PLH Arkitekter / Friis & Moltke announced as winning consortium in competition for a new psychiatric hospital at Bispebjerg, Copenhagen

The desire to provide “accommodating architecture” and compassionate mental care was key, in our winning entry in the competition to design what will become the largest centre for psychiatry in eastern Denmark. We have worked from the outset with the clear intention of balancing so- called “hard and soft values”, in order to create a daily life as secure and fulfilling as possible for patients, their relatives and the hospital staff. The building is sensitively placed in the beautiful Bispebjerg campus.

The team won the two-phase competition, seeing off competition from amongst others Snøhetta, Big and Henning Larsen Architects with a project that “in a simple and elegant manner solves the many complex demands to functionality, flexibility and coherency”. Our project makes a sensitive case for how privacy and discretion can be provided to patients in a 24,000 m2 complex, while maintaining effective working routines for the staff and respecting the beautiful existing site.

Copenhagen’s Centre for Mental Health has provided a vision for Mental Healthcare in the region, with a focus on acceptance, accessibility and choice. The building’s architecture is to support an effective workflow, so the centre can provide patients with a coherent programme of high quality mental healthcare and attract talented staff.

“From the very first sketches it has been our clear ambition to create an “accommodating architecture”, where the patient and the idea of compassionate care was the crucial starting point for the design”, says Lars Toksvig, partner at PLH Arkitekter. “There was a clear vision that you should feel welcomed on arriving, whether you are a patient, a relative or an employee. The architecture should signal acceptance and openness, with an abundance of natural light, while at the same time respecting the integrity and privacy of the patient.”

The competition programme outlined a range of dilemmas involved in the project; dilemmas that reflect the contemporary values and debate in Mental Healthcare. How can the built environment support a relationship of equality and respect between the patient and caregiver? How is it possible to create a manageable environment for the personnel, while avoiding an atmosphere of surveillance? How can we extend an invitation to social interaction and community, while allowing for quiet withdrawal?

We have sought to balance these dilemmas, designing a proposal with, in the words of the competition jury, “clear focus on coherency and kindness. The concept involves scaling down the large facility to adaptable, manageable and clear building elements, which creates a variety of rewarding exterior and interior spaces.”

Wards are organised so that all patients have direct access to their ward’s own courtyard garden; an outdoor space where patients can freely reside without being overlooked from wards above, and without the need for direct supervision.

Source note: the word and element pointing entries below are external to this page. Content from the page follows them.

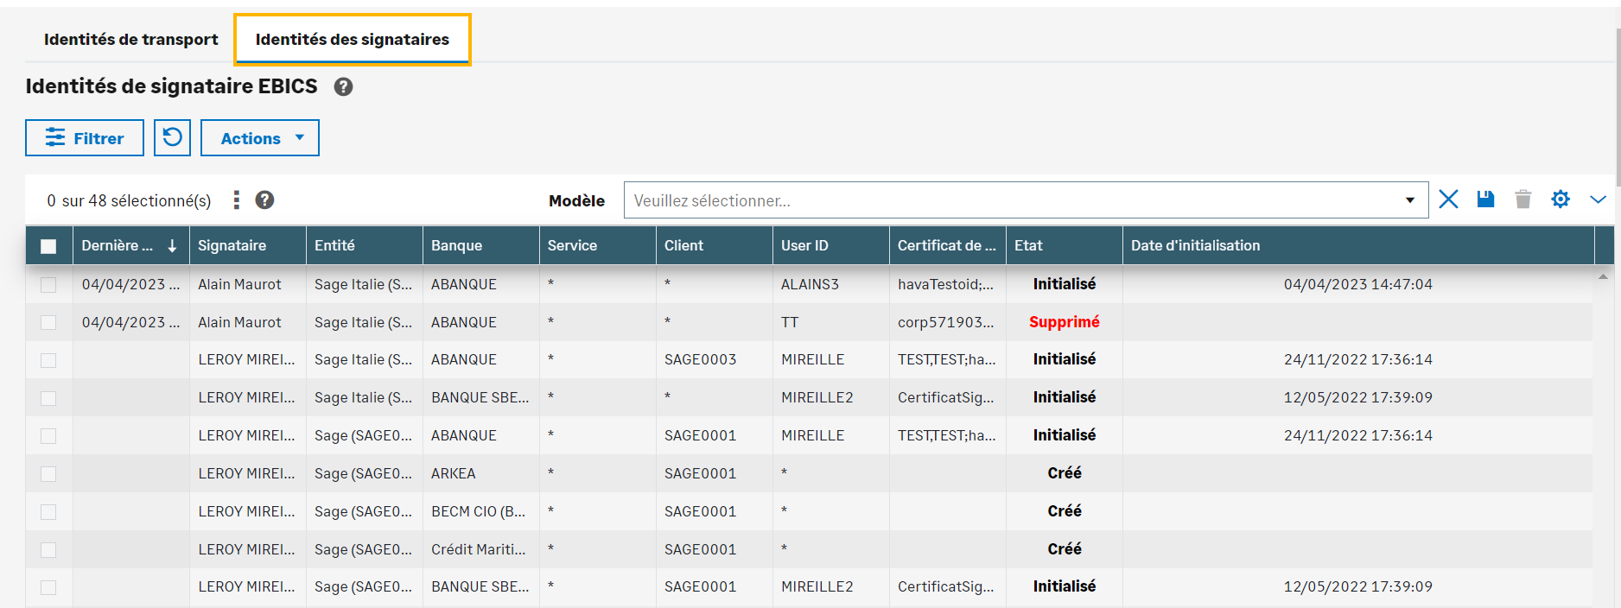Select checkbox for the ARKEA bank row
Viewport: 1621px width, 608px height.
pos(48,474)
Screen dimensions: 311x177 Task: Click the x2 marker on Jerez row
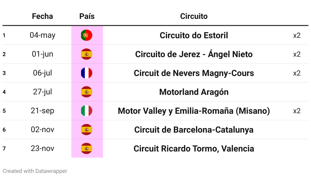pos(297,54)

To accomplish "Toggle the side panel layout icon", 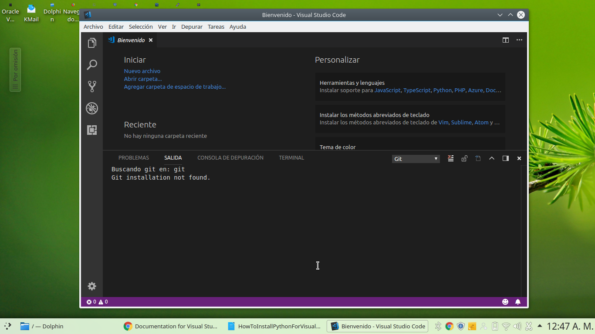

The project follows the intentions in the overall masterplan hospital, with a ribbon of green landscape running through the site and framing the ward units, which lie together in pairs like courtyard houses. The upper wards are staggered in relation to the ground floor wards, so that ground floor rooms get plenty of daylight and avoid being overlooked.

This staggering of the upper story gives a particular spatiality to the main entrance from Lille Tuborgvej:

The elevated stories out toward ’Lille Tuborgvej’ give, in connection with the landscape’s varied outdoor spaces, a fine addition to the new psychiatric hospital’s architectural identity and character. Both “Lille Turborgvej and Bispebjerg are added new qualities, that do not exist today. At the same time, the project is adapted to suit the smaller scale to the North –East”, announced the competition jury.

The Team

New Hospital and Mental Health Bispebjerg, with Mental Health Services in the Capital Region of Denmark have been responsible for the running of the two-phase competition, for which we were pre-qualified in 2014.

The project has been developed by a team consisting of

Friis & Moltke og PLH Arkitekter
Søren Jensen A/S
Sintef A/S
Møller & Grønborg A/S

Facts and figures

New Mental Health Bispebjerg will have a built area of 23.750 m2, with 200 single patient rooms, each with en suite bathroom.
The building period will consist of two phases, the first from 2018-20, the second from 2020-2022.
The 25.000 m2 existing Lersø complex will be renovated from 2022-2024.

The building budget is around 600 million Danish kroner. The entire budget for the new psychiatric hospital is 103o million Danish Kroner, financed by the Capital Region of Denmark.